TOTALLY stealing that, btw.
The brothers lamented the loss of Christian butcher shops in İstanbul. There used to be eight shops in İstanbul alone that sold pork. One by one, they closed; some from family mismanagement, but most from the structural societal pressure that emphasized pork as sinful. Whole animal butchery is a disappearing trade worldwide, but pork butchery in Turkey faces an extra level of negative selective pressure: there are no trade schools teaching pork butchery, so all this: the store, the ethnic minority expression of valuable food culture; seems destined to disappear when the brothers retire.
I mentioned that I would be traveling east for my meat research, to cities such as Gaziantep and Urfa, and Kozma got irritated:
“Fuck that! Why would you want to go east?! They kill sheep in shit and dirt and then eat it.”

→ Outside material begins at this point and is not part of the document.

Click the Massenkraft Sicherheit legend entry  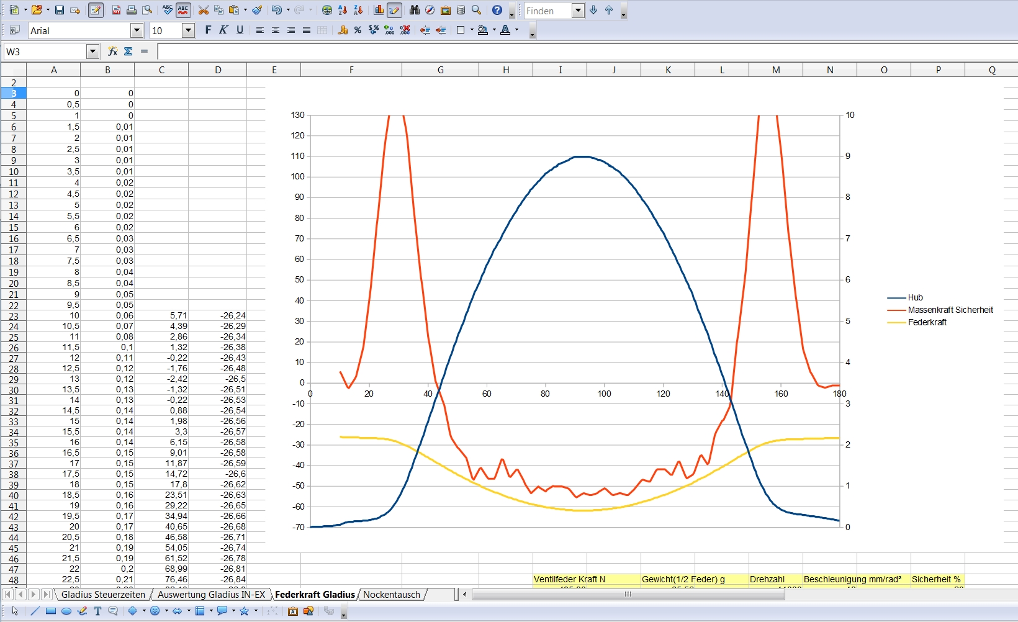pyautogui.click(x=950, y=310)
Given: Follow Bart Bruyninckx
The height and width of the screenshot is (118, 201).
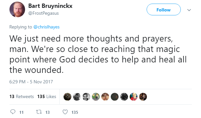Looking at the screenshot, I should (164, 9).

I didn’t feel like mentioning that I had done exactly that a few weeks ago, for the Feast of the Sacrifice. As with most prejudices, they don’t run in one direction.
We chatted for an hour more or so. I was hungry and my brain fried from information overload. I made the mistake of saying we needed to leave to get something to eat.
“You’re hungry? Why didn’t you SAY so?” Kozma asked his wife to slice us mortadella, sopressata, and pretty much anything in the case. He grabbed some bread and put a jar of spicy mustard in front of us.
Lazari chimed in: “Imagine having a tall beer or a glass of rakı with all that!”
Well yes, obviously, that would be delicious.
We ate like kings. Their charcuterie was so well done I felt bad that no one in Turkey was giving them the respect they deserved.
Customers filtered in and bought their smoked pork shoulder, their speck, and their bacon. Men in chef’s coats came in to pick up restaurant orders. Once we finished eating, we bought several pounds of bacon**, and some of what we had just eaten. We said our goodbyes, and promised to be back.
If you’re in İstanbul, make a trip to the shop! Tell that pork-starved Italian lady you’ve been scamming on to follow you to a fun secret location***. Buy some charcuterie, two bottles of wine (which they also sell), and go have a picnic in Gezi Park. There, I just did all the legwork to get you laid awkwardly in your hostel while four strangers are forced to listen.
Make sure to call first, especially on the weekends, as they sometimes close early without notice. Click on the “Ulaşım” tab for a map to the shop.
**The bacon was great, since we haven’t had any in so long, but it was more like salt pork, as Kozma doesn’t use any sugar in his bacon cure. It was sliced a little thin, so it cooked up similar to what Commonwealth countries would call “rashers.” Made for a fantastic BLT, though!
***Don’t make it sound rapey, obviously.